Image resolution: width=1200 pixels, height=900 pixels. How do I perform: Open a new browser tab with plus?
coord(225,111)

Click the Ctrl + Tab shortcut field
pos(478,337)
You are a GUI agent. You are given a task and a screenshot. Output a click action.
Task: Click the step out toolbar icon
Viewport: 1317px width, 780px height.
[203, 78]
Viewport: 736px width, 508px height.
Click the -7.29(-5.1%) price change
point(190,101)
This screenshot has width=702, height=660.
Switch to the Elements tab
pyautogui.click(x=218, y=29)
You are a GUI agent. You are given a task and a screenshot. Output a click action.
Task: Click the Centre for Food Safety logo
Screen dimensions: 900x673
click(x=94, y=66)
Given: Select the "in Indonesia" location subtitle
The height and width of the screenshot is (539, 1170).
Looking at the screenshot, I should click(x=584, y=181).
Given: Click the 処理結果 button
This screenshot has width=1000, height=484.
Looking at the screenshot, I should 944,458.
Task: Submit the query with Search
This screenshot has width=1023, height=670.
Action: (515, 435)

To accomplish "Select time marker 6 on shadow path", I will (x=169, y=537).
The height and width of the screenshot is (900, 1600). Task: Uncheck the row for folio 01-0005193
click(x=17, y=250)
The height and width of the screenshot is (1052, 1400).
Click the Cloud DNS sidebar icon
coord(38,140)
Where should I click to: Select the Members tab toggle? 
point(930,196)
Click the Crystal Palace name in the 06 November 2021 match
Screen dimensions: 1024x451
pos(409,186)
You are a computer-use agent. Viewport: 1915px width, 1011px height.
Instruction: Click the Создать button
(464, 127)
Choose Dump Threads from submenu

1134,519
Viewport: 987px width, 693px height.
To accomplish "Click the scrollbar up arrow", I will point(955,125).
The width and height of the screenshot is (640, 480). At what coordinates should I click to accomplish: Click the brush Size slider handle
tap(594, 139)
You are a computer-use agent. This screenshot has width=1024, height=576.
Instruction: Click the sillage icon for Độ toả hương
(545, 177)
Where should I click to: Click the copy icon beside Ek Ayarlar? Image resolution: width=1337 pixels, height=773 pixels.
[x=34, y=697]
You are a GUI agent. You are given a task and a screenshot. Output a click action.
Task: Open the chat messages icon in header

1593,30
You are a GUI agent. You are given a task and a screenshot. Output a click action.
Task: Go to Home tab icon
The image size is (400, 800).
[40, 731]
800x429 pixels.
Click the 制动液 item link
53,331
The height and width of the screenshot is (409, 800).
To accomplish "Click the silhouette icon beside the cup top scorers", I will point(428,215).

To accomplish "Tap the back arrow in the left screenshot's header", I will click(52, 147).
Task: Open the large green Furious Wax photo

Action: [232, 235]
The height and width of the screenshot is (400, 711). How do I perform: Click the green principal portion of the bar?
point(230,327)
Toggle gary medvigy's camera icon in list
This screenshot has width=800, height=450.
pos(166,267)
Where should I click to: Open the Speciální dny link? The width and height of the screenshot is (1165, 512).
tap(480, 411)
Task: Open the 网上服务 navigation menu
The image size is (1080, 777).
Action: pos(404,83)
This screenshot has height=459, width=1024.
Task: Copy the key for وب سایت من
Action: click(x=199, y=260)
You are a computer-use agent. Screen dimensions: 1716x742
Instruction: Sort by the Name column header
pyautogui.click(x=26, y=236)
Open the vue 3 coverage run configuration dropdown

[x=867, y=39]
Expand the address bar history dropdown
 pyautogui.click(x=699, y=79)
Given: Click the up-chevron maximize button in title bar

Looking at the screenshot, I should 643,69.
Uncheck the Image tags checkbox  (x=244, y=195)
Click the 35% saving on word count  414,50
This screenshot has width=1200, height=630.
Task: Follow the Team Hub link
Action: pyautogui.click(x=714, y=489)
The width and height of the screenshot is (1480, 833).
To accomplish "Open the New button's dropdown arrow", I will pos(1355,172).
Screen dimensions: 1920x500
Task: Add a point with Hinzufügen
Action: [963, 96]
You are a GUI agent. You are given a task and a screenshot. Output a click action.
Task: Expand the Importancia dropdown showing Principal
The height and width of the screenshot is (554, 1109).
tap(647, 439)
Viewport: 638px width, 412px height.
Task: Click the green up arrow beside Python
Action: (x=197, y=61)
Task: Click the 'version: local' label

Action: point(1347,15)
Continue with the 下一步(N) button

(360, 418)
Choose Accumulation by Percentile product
•••
= WORK TO COMPLETE =
Output the full listing above once again, verbatim.

= SOLUTION TO THIS TASK =
Image resolution: width=1200 pixels, height=900 pixels. How do I perform: Open a new browser tab with plus?
coord(225,111)

Click the Ctrl + Tab shortcut field
pos(478,337)
You are a GUI agent. You are given a task and a screenshot. Output a click action.
Task: Click the step out toolbar icon
Viewport: 1317px width, 780px height.
[203, 78]
Viewport: 736px width, 508px height.
Click the -7.29(-5.1%) price change
point(190,101)
This screenshot has width=702, height=660.
Switch to the Elements tab
pyautogui.click(x=218, y=29)
You are a GUI agent. You are given a task and a screenshot. Output a click action.
Task: Click the Centre for Food Safety logo
Screen dimensions: 900x673
click(x=94, y=66)
Given: Select the "in Indonesia" location subtitle
The height and width of the screenshot is (539, 1170).
Looking at the screenshot, I should click(x=584, y=181).
Given: Click the 処理結果 button
This screenshot has width=1000, height=484.
Looking at the screenshot, I should 944,458.
Task: Submit the query with Search
This screenshot has width=1023, height=670.
Action: (515, 435)

To accomplish "Select time marker 6 on shadow path", I will (x=169, y=537).
The height and width of the screenshot is (900, 1600). Task: Uncheck the row for folio 01-0005193
click(x=17, y=250)
The height and width of the screenshot is (1052, 1400).
Click the Cloud DNS sidebar icon
coord(38,140)
Where should I click to: Select the Members tab toggle? 
point(930,196)
Click the Crystal Palace name in the 06 November 2021 match
Screen dimensions: 1024x451
pos(409,186)
You are a computer-use agent. Viewport: 1915px width, 1011px height.
Instruction: Click the Создать button
(464, 127)
Choose Dump Threads from submenu

1134,519
Viewport: 987px width, 693px height.
To accomplish "Click the scrollbar up arrow", I will point(955,125).
The width and height of the screenshot is (640, 480). At what coordinates should I click to accomplish: Click the brush Size slider handle
tap(594, 139)
You are a computer-use agent. This screenshot has width=1024, height=576.
Instruction: Click the sillage icon for Độ toả hương
(545, 177)
Where should I click to: Click the copy icon beside Ek Ayarlar? Image resolution: width=1337 pixels, height=773 pixels.
[x=34, y=697]
You are a GUI agent. You are given a task and a screenshot. Output a click action.
Task: Open the chat messages icon in header

1593,30
You are a GUI agent. You are given a task and a screenshot. Output a click action.
Task: Go to Home tab icon
The image size is (400, 800).
[40, 731]
800x429 pixels.
Click the 制动液 item link
53,331
The height and width of the screenshot is (409, 800).
To accomplish "Click the silhouette icon beside the cup top scorers", I will point(428,215).

To accomplish "Tap the back arrow in the left screenshot's header", I will click(52, 147).
Task: Open the large green Furious Wax photo

Action: [232, 235]
The height and width of the screenshot is (400, 711). How do I perform: Click the green principal portion of the bar?
point(230,327)
Toggle gary medvigy's camera icon in list
This screenshot has width=800, height=450.
pos(166,267)
Where should I click to: Open the Speciální dny link? The width and height of the screenshot is (1165, 512).
tap(480, 411)
Task: Open the 网上服务 navigation menu
The image size is (1080, 777).
Action: pos(404,83)
This screenshot has height=459, width=1024.
Task: Copy the key for وب سایت من
Action: click(x=199, y=260)
You are a computer-use agent. Screen dimensions: 1716x742
Instruction: Sort by the Name column header
pyautogui.click(x=26, y=236)
Open the vue 3 coverage run configuration dropdown

[x=867, y=39]
Expand the address bar history dropdown
 pyautogui.click(x=699, y=79)
Given: Click the up-chevron maximize button in title bar

Looking at the screenshot, I should 643,69.
Uncheck the Image tags checkbox  (x=244, y=195)
Click the 35% saving on word count  414,50
This screenshot has width=1200, height=630.
Task: Follow the Team Hub link
Action: pyautogui.click(x=714, y=489)
The width and height of the screenshot is (1480, 833).
To accomplish "Open the New button's dropdown arrow", I will pos(1355,172).
Screen dimensions: 1920x500
Task: Add a point with Hinzufügen
Action: [963, 96]
You are a GUI agent. You are given a task and a screenshot. Output a click action.
Task: Expand the Importancia dropdown showing Principal
The height and width of the screenshot is (554, 1109).
tap(647, 439)
Viewport: 638px width, 412px height.
Task: Click the green up arrow beside Python
Action: (x=197, y=61)
Task: Click the 'version: local' label

Action: point(1347,15)
Continue with the 下一步(N) button

(360, 418)
Choose Accumulation by Percentile product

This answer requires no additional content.